Government 'can't stop mortgage hikes'
THE Government admitted yesterday that it is powerless to stop banks and building societies "fleecing" mortgage customers.
The Department of Finance insisted that it had no control over lenders when it comes to setting mortgage rates.
This is despite the fact that taxpayers' money has been poured into AIB, Bank of Ireland, Irish Nationwide and EBS.
All the Irish lenders have also benefited from a blanket state guarantee covering their borrowings and customer deposits.
A spokeswoman for the department said it did not get involved in the day-to-day running of banks and building societies.
People who have standard variable rate mortgages, where the interest rate can change at any time, have been hit with up to three hikes in mortgage rates by all the leading lenders.

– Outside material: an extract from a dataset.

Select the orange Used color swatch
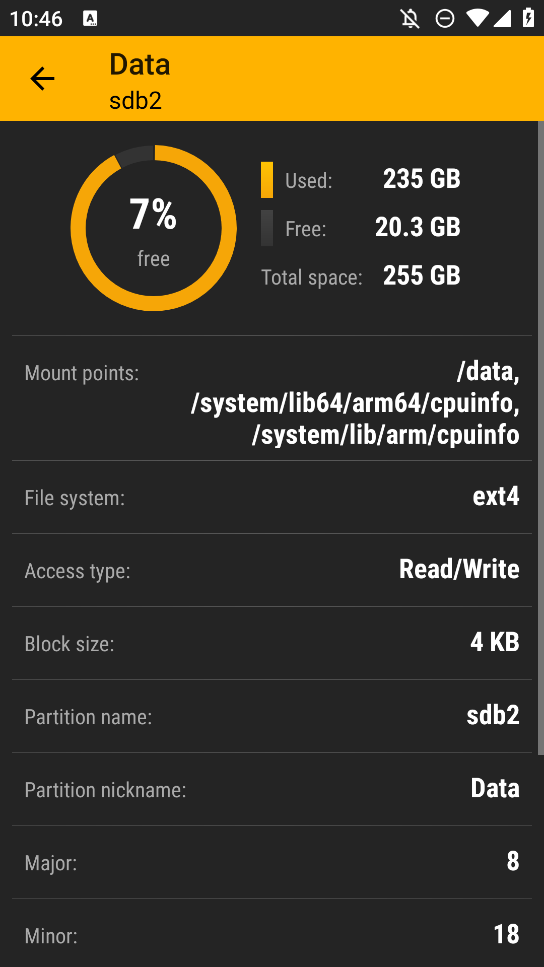267,180

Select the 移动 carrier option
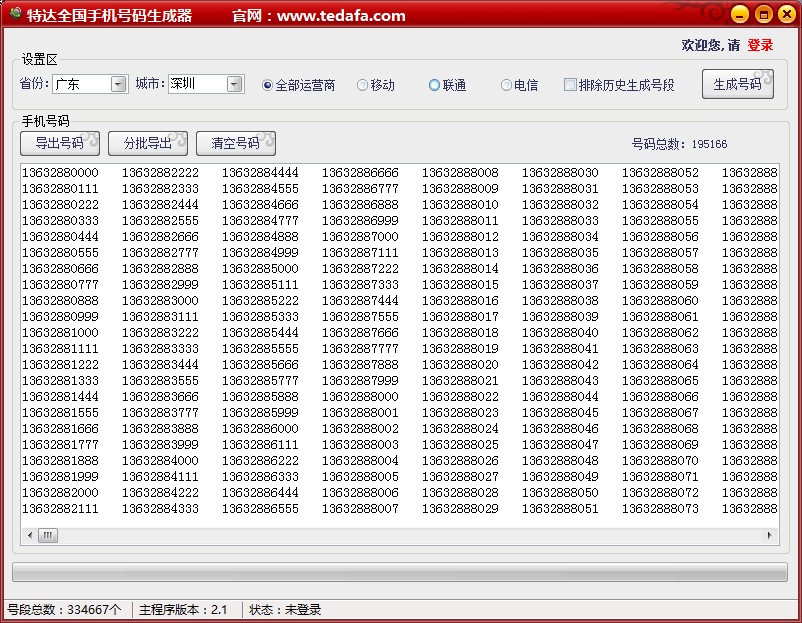tap(362, 85)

Now, a group that monitors the activities of the Financial Regulator has said homeowners were being "mercilessly fleeced" so that banks could rebuild their balance sheets.
The Consumer Consultative Panel said householders who do not have a tracker mortgage were being singled out.

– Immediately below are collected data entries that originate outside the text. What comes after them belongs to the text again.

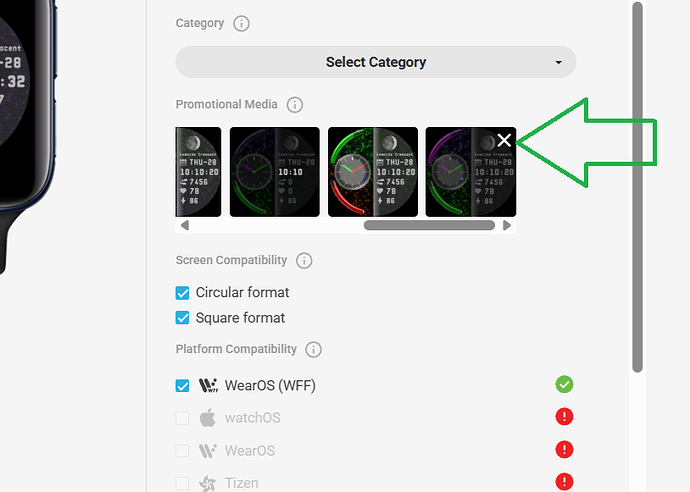This screenshot has height=492, width=690.
Task: Click the red warning icon beside WearOS
Action: [x=564, y=449]
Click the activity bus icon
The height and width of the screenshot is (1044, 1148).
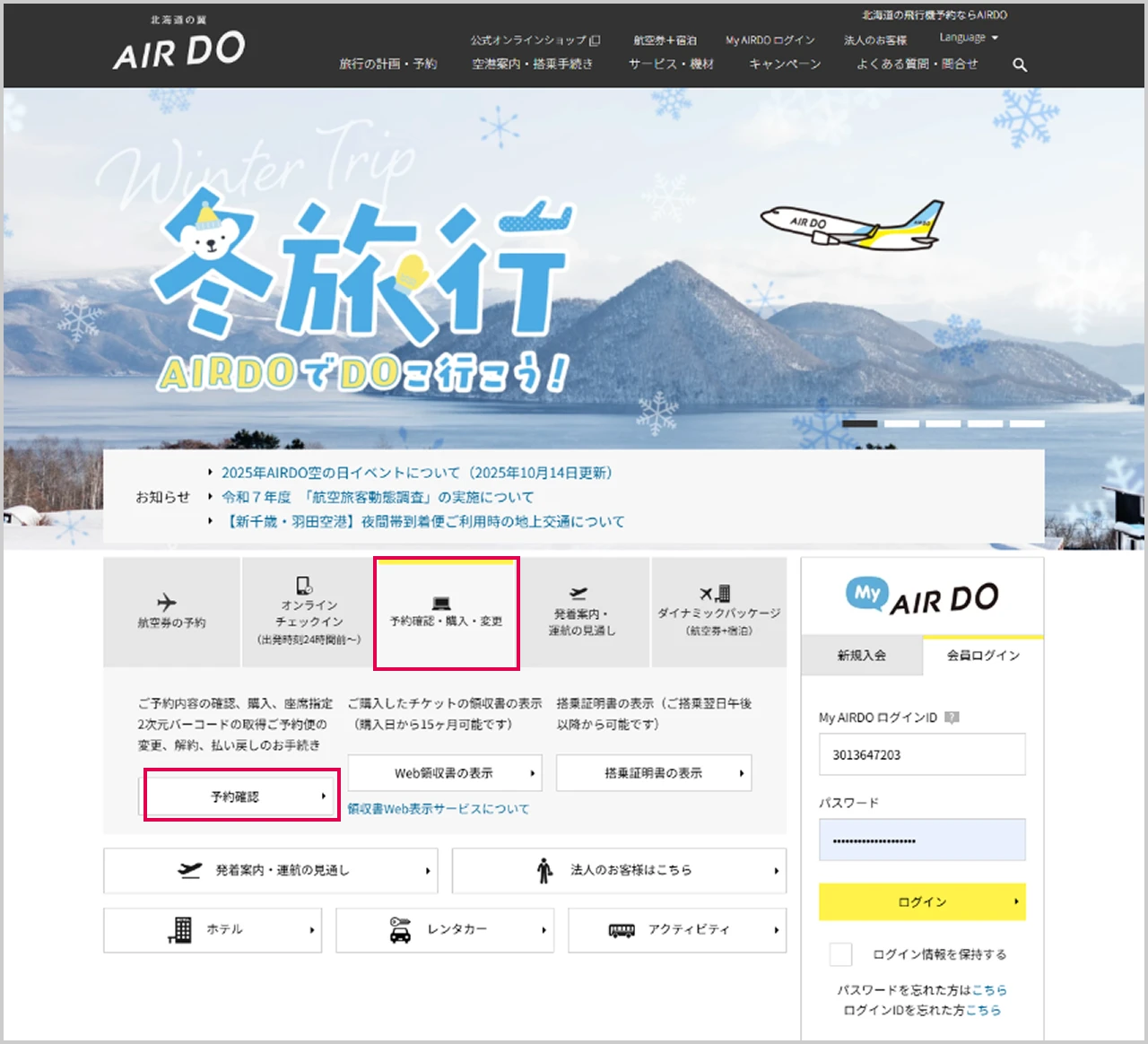tap(622, 930)
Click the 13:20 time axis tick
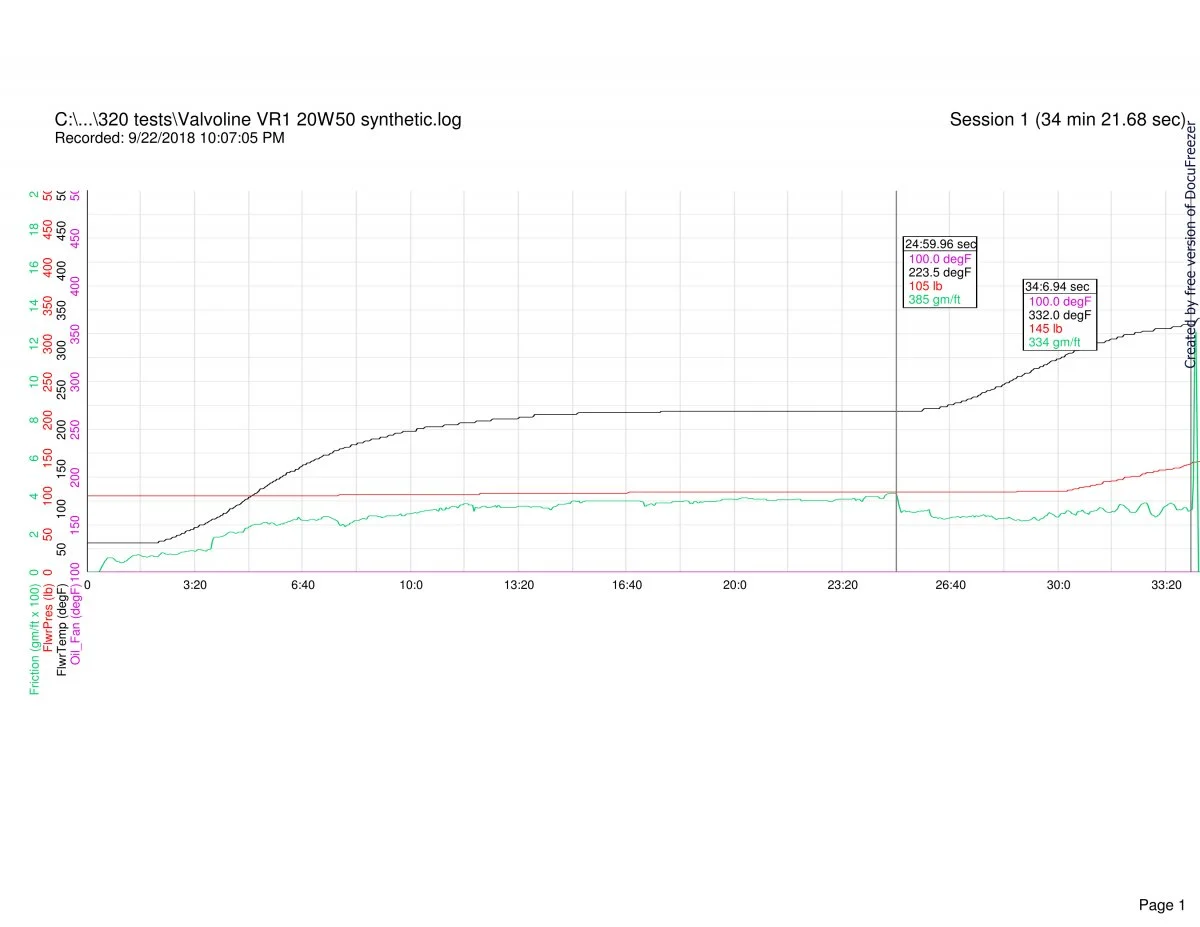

The panel said Irish consumers were being forced to pay higher rates than before the economic crisis hit -- while consumers in other countries were enjoying historically low interest rates.
It said mortgage holders who do not have a tracker rate were being treated as "second-class citizens" by being forced to pick up a disproportionate share of bank rescue costs.

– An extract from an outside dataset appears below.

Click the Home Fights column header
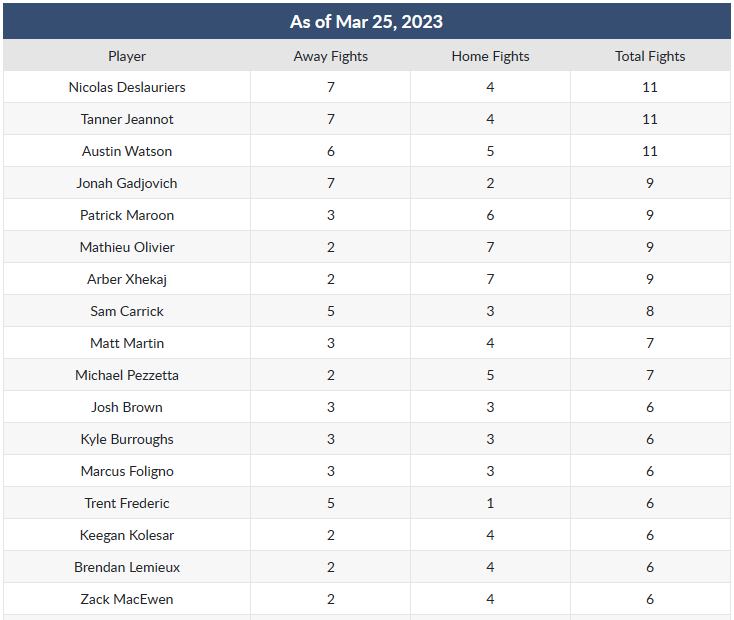 click(x=490, y=56)
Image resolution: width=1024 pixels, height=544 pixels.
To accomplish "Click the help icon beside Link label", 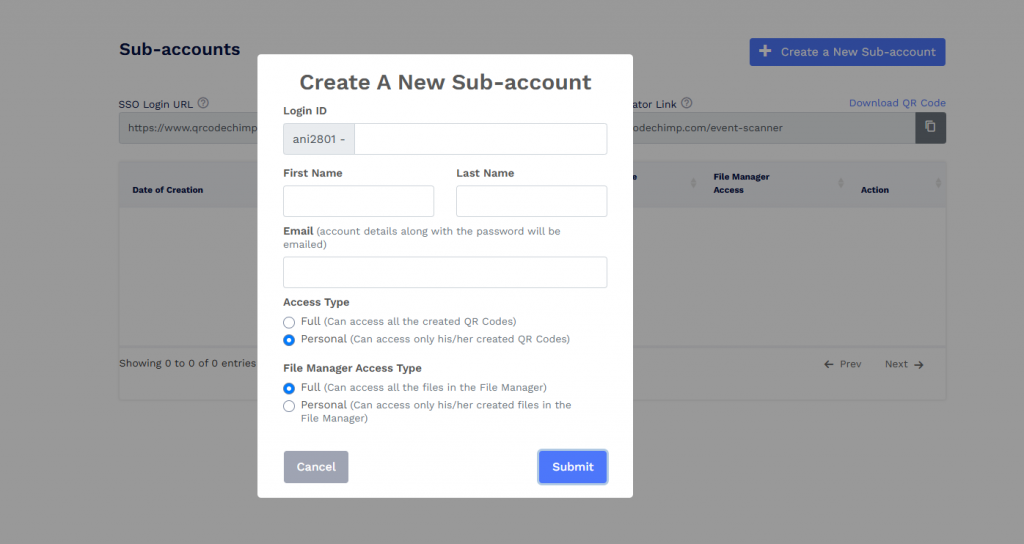I will (686, 103).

It added that vulnerable consumers must be protected from the possibility of banks working together to set charges.
However, a spokesman for the Irish Banking Federation insisted that mortgage rates in this country were low compared with other EU countries.
The spokesman added that the average mortgage rate here was 3pc, the fifth cheapest of the 15 eurozone countries.
A spokeswoman for the Financial Regulator said it did not have the power to force institutions to pass on interest rate cuts or to prohibit interest rate increases.